La coordination entre le gouvernement RD-congolais et la Mission de l’organisation des Nations unies pour la stabilisation en RD-Congo -MONUSCO- entre dans une phase active au sujet de l’Est du pays. La Première ministre, Judith Suminwa, a présidé, mercredi 16 septembre 2026 à Kinshasa, une séance d’information avec la délégation de la mission onusienne conduite par son chef, James Swan, représentant spécial du Secrétaire général de l’ONU en RD-Congo. Autour de la cheffe du gouvernement, plusieurs membres de l’exécutif national, dont le vice-Premier ministre en charge de l’Intérieur, Jacquemain Shabani, ainsi que de hauts responsables des services de sécurité.
Au menu des échanges: le prochain déploiement de la MONUSCO au Sud-Kivu, l’état d’avancement du processus de paix de Doha et le fonctionnement du mécanisme conjoint élargi de vérification du cessez-le-feu. Cette rencontre s’inscrit dans la série de consultations régulières entre Kinshasa et les Nations unies, dans un contexte sécuritaire toujours volatile dans les Kivu. Ces derniers jours, James Swan a multiplié les contacts avec les autorités RD-congolaises pour faire le point sur le suivi du cessez-le-feu. A l’issue de la réunion, le chef de la MONUSCO s’est voulu rassurant sur l’engagement de la mission.
«Nos discussions aujourd’hui ont porté sur l’appui que la mission onusienne apporte au processus de paix en cours», a déclaré James Swan à la presse. Il a cité notamment la mise en œuvre du cessez-le-feu dans le cadre du processus de Doha et le mécanisme conjoint élargi de vérification.

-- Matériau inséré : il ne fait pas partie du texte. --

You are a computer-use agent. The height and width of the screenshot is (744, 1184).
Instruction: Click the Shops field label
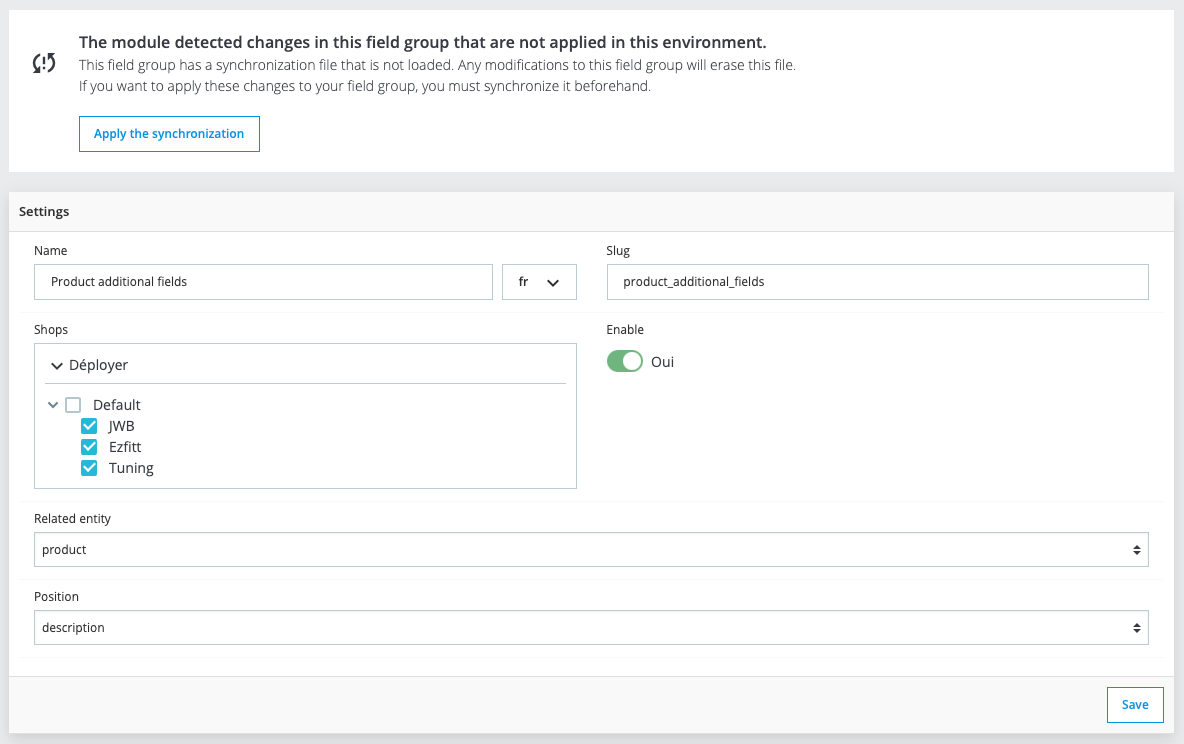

Le diplomate onusien a également rappelé l’appui de la MONUSCO au volet désarmement, démobilisation et réintégration des groupes armés étrangers, en particulier les FDLR, assurant que la mission continuera à mobiliser son appui technique, logistique et sécuritaire conformément à son mandat.
De son côté, le gouvernement Suminwa, qui entend disposer d’une lecture précise des enjeux avant tout redéploiement, dit avoir obtenu des garanties. «Nous avons reçu un exposé et des explications des Nations unies qui rassurent sur l’évolution du processus et l’effectivité de la mise en œuvre du mécanisme de vérification», a affirmé le VPM Jacquemain Shabani. Selon lui, les échanges ont également porté sur l’implication de la MONUSCO dans la mise en œuvre de l’Accord de paix de Washington et de la Déclaration de principes de Doha.
À ses yeux, les questions soulevées par la Première ministre ont permis d’obtenir des précisions sur les prochaines étapes opérationnelles. Tout en précisant que les équipes d’experts RD-congolaises et celles de la MONUSCO vont poursuivre leur travail technique pour baliser le terrain. «Dans un avenir assez proche, nous allons ensemble constater le déploiement effectif de tous ces effectifs qui vont consolider le processus de paix», a-t-il conclu. Cette coordination intervient au moment où la MONUSCO insiste sur la nécessité de renforcer les capacités opérationnelles, logistiques et matérielles du mécanisme de vérification du cessez-le-feu, considéré comme la pierre angulaire pour rendre effectifs les engagements pris à Doha et à Washington.